*HOW TO COMPLETE THIS TASK*. Check every line below for the word "toolbar" and copy each one that has it.

*SUPPLIED RECORDS*.
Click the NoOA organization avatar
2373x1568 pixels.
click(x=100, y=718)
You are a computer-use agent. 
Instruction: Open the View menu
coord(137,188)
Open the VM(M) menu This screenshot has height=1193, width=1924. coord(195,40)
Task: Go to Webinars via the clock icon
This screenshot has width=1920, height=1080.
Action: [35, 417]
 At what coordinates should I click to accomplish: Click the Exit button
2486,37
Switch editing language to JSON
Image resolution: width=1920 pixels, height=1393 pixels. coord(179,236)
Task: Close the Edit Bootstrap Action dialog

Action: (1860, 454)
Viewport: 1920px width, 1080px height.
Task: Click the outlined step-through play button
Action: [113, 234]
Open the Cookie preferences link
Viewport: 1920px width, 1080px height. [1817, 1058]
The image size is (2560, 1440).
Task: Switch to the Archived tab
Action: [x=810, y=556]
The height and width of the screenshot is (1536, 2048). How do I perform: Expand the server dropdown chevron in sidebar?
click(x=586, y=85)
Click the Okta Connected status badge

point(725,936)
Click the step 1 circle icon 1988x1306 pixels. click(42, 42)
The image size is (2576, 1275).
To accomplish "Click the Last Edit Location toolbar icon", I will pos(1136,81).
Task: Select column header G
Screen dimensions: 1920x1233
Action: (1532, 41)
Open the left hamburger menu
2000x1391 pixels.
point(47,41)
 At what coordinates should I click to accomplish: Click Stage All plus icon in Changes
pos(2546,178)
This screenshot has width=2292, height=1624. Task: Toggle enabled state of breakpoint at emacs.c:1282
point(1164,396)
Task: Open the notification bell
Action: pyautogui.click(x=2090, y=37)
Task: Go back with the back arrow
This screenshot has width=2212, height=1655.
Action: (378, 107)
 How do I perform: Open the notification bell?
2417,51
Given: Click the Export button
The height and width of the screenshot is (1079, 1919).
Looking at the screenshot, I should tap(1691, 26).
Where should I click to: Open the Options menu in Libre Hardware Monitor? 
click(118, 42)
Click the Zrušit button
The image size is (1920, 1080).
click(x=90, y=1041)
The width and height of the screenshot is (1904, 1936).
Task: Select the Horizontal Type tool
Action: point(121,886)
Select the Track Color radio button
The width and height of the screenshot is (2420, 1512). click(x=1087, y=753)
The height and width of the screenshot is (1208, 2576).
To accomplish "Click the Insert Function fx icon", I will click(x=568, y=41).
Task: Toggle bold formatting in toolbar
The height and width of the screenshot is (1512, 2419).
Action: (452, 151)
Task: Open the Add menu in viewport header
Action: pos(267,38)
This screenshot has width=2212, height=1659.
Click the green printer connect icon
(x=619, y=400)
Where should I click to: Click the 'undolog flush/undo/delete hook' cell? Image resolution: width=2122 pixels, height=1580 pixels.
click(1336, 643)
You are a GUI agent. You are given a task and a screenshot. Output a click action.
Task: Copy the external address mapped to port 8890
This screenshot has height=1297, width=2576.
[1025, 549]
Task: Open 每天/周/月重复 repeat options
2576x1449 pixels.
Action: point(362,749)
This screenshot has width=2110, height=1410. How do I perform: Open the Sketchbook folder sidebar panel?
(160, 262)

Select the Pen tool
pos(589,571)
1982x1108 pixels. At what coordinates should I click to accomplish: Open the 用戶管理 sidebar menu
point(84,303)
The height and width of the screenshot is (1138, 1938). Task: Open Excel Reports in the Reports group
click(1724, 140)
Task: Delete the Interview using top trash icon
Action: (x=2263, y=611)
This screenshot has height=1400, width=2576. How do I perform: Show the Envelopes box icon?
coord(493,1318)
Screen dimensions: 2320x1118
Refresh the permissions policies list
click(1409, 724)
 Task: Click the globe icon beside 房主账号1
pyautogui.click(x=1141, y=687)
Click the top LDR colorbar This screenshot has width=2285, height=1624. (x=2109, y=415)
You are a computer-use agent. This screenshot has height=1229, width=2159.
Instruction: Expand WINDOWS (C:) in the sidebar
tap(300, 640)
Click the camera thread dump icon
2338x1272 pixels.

*ANSWER TO THE PROBLEM*.
To accomplish "Click the Last Edit Location toolbar icon", I will pos(1136,81).
Task: Toggle bold formatting in toolbar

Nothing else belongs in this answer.